# 指示内容
迫害と福音についての説教から、「過去の投稿2007年8月31日」を含む語句で始め、「平和と憐れみがあるように。」」まで書き写して抜き出しなさい。

過去の投稿2007年8月31日

「迫害される福音に生きる」

「迫害される福音に生きる」
2007年8月26日
テキスト マタイによる福音書 第5章10-12節
ガラテヤの信徒への手紙 第6章11節-16節

「義のために迫害される人々は、幸いである、/天の国はその人たちのものである。わたしのためにののしられ、迫害され、身に覚えのないことであらゆる悪口を浴びせられるとき、あなたがたは幸いである。喜びなさい。大いに喜びなさい。天には大きな報いがある。あなたがたより前の預言者たちも、同じように迫害されたのである。」

 「このとおり、わたしは今こんなに大きな字で、自分の手であなたがたに書いています。肉において人からよく思われたがっている者たちが、ただキリストの十字架のゆえに迫害されたくないばかりに、あなたがたに無理やり割礼を受けさせようとしています。割礼を受けている者自身、実は律法を守っていませんが、あなたがたの肉について誇りたいために、あなたがたにも割礼を望んでいます。 しかし、このわたしには、わたしたちの主イエス・キリストの十字架のほかに、誇るものが決してあってはなりません。この十字架によって、世はわたしに対し、わたしは世に対してはりつけにされているのです。割礼の有無は問題ではなく、大切なのは、新しく創造されることです。このような原理に従って生きていく人の上に、つまり、神のイスラエルの上に平和と憐れみがあるように。」

 愛する皆様と共に、ここで礼拝式を捧げることができますことは、どれほど大きな喜びでしょうか。先週は、離れておりましたから、いっそうそのような思いが沸きます。皆様とともに礼拝を捧げることができるわたしは、なんと幸いな人間であろうかと思います。

# 抜粋データ
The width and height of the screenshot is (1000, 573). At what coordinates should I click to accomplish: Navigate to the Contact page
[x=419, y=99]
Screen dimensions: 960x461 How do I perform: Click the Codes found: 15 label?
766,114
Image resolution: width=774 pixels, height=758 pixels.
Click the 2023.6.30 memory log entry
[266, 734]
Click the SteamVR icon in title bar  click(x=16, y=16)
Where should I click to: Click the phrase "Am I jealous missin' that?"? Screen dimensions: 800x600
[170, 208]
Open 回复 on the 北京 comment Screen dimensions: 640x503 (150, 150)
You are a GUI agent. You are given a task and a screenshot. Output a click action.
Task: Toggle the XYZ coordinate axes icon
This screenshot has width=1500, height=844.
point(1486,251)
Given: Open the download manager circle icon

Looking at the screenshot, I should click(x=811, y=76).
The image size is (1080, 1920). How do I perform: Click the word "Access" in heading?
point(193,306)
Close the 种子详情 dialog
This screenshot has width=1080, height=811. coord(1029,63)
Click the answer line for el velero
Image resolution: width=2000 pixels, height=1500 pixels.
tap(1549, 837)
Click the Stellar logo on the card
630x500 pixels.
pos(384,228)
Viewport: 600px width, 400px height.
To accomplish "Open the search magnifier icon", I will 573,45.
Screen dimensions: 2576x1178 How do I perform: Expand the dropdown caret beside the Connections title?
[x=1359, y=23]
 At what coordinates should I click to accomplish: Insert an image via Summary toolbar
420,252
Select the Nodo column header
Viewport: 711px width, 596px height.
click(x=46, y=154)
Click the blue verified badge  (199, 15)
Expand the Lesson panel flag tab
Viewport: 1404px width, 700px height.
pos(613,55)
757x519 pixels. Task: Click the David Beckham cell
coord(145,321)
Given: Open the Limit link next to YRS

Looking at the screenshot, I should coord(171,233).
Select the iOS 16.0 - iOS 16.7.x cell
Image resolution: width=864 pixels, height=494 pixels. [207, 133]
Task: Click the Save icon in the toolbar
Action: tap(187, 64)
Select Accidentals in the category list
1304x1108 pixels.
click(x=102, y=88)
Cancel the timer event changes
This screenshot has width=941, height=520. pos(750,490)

# 正答
過去の投稿2007年8月31日

「迫害される福音に生きる」

「迫害される福音に生きる」
2007年8月26日
テキスト マタイによる福音書 第5章10-12節
ガラテヤの信徒への手紙 第6章11節-16節

「義のために迫害される人々は、幸いである、/天の国はその人たちのものである。わたしのためにののしられ、迫害され、身に覚えのないことであらゆる悪口を浴びせられるとき、あなたがたは幸いである。喜びなさい。大いに喜びなさい。天には大きな報いがある。あなたがたより前の預言者たちも、同じように迫害されたのである。」

 「このとおり、わたしは今こんなに大きな字で、自分の手であなたがたに書いています。肉において人からよく思われたがっている者たちが、ただキリストの十字架のゆえに迫害されたくないばかりに、あなたがたに無理やり割礼を受けさせようとしています。割礼を受けている者自身、実は律法を守っていませんが、あなたがたの肉について誇りたいために、あなたがたにも割礼を望んでいます。 しかし、このわたしには、わたしたちの主イエス・キリストの十字架のほかに、誇るものが決してあってはなりません。この十字架によって、世はわたしに対し、わたしは世に対してはりつけにされているのです。割礼の有無は問題ではなく、大切なのは、新しく創造されることです。このような原理に従って生きていく人の上に、つまり、神のイスラエルの上に平和と憐れみがあるように。」